Le Diable. — À Théophile-Chrétien Diable, chanoine du petit service ducal de…, membre honoraire d’une société pour l’encouragement du christianisme sous les Juifs, et chevalier de l’ordre pontifical du mérite civil, qui m’a récemment, au moyen âge, été conféré par le pape, pour avoir maintenu la populace dans une crainte durable.

Quatrième Naturaliste. — Alors, vous devez déjà avoir atteint un âge important ?

Le Diable. — Vous vous trompez : je n’ai que onze ans.

Premier Naturaliste (au Deuxième). — C’est le plus grand sac à mensonges que j’aie jamais vu !

Deuxième Naturaliste (au Troisième). — Alors il plaira beaucoup aux dames.

Le Diable s’est toujours rapproché davantage de la lumière et a involontairement plongé le doigt dans la flamme.

Premier Naturaliste. — Seigneur Dieu ! que faites-vous, monsieur le chanoine ? Vous mettez votre doigt dans la lumière ?

Le Diable (déconcerté, retirant son doigt). — Je… j’aime, à mettre mon doigt dans la lumière !

Troisième Naturaliste. — Etrange passion !

(Il le note.)
(Acte I, sc. II et III.)
La salle dans le château.
Le Margrave Tual entre.

Le Margrave. — La Liddy est un superbe animal et me plaît fort. Je veux l’épouser ou la poignarder.

Le Diable. (S’avançant. À part). — Homme estimable ! (Haut.) Le margrave Bétail, si je ne me trompe ?

Le Margrave. — Le margrave Tual, si vous ne voulez des coups de bâton.

Le Diable. — Votre Grâce est férue de la jeune baronne ?

Le Margrave (gémissant). — Outre mesure !

Le Diable. — Je vous la procure.

Le Margrave. — Comment ?

Le Diable. — Mais à conditions.

Le Margrave. — Stipulez ce qu’il vous plaît.

Le Diable. — D’abord, il faut que vous fassiez étudier à votre fils aîné la philosophie.

Le Margrave. — Bon.

Le Diable. — En second lieu, que vous mettiez à mort treize compagnons tailleurs.

Le Margrave. — Te moques-tu de moi, coquin ? Qu’est-ce que ces prétentions extravagantes ? Mettre à mort treize compagnons tailleurs ! Pourquoi précisément des compagnons tailleurs ?

Le Diable. — Parce que ce sont les plus innocents.

Le Margrave. — C’est une raison ! Mais treize ! Quelle multitude ! Non, je veux bien à la rigueur en mettre en pièces sept, mais pas un de plus.

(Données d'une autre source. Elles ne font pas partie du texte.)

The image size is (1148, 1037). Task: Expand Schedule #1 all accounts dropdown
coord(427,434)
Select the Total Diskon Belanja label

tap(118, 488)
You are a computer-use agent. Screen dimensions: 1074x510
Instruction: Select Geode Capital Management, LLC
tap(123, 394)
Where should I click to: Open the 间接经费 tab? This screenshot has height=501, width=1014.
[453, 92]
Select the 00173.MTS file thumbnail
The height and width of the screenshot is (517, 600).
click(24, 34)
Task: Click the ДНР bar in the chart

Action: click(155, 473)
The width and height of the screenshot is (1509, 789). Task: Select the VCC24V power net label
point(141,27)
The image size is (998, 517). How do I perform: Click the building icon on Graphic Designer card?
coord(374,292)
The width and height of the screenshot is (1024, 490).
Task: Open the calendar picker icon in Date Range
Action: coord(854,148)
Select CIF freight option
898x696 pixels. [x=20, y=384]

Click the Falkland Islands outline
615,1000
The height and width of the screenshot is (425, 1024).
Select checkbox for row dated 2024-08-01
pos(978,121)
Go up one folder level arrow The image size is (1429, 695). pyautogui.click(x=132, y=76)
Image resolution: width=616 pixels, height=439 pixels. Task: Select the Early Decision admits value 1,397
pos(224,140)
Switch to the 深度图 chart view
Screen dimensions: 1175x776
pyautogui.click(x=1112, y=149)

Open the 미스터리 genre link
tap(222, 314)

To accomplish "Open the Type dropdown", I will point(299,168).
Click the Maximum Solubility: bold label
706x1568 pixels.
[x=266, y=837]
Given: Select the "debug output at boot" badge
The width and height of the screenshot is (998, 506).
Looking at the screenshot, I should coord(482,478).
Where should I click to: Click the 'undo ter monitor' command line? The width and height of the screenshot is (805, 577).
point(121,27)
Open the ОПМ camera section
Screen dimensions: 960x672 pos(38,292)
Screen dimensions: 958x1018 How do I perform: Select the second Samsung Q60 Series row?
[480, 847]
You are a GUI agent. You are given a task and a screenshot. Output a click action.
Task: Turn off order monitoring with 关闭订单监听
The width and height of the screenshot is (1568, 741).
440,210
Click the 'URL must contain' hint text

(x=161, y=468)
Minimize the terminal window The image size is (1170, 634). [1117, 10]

Le Diable (offensé). — Pensez-vous que je me laisse marchander comme un Juif ?

(Il veut sortir.)

Le Margrave. — Écoutez, monsieur, j’en égorgerai neuf — onze — même douze ; laissez-moi seulement le treizième ; ça dépasserait la juste douzaine !

Le Diable. — Soit, je me contente du chiffre, si tout au moins, pour le treizième, vous voulez bien lui casser quelques côtes.

Le Margrave. — Oh ! pour une paire de méchantes côtes, cela m’est indifférent. Mais… mais…

Le Diable. — Encore un mais ?

Le Margrave. — Oui, voyez-vous ! J’ai un habit neuf et un neuf gilet blanc, et ils seront bien salis par ce massacre !

Le Diable. — C’est moins que rien ! Vous n’avez qu’à mettre une serviette devant vous !

Le Margrave. — Le vautour m’emporte, c’est vrai ! Je mettrai une serviette devant moi !

Le Diable. — Et demain je vous attends auprès de la maisonnette de la forêt, à Schallbrunn ; alors vous dénouerez votre serviette et prendrez la baronne dans vos bras.

Le Margrave. — Hohoho ! Pour cela, je n’aurai pas besoin de serviette !

(Il sort.)
(Acte II, sc. I.)
Du Val entre, monologuant.

Du Val. — Ma noce approche ! Ma fiancée est spirituelle, belle et noble. Mais j’ai 12.000 écus de dettes, et elle est trop prévoyante pour me mettre en mains un tel capital avant le reste. Je voudrais quelle fût au haut du Bructère et avoir son sac sur le dos !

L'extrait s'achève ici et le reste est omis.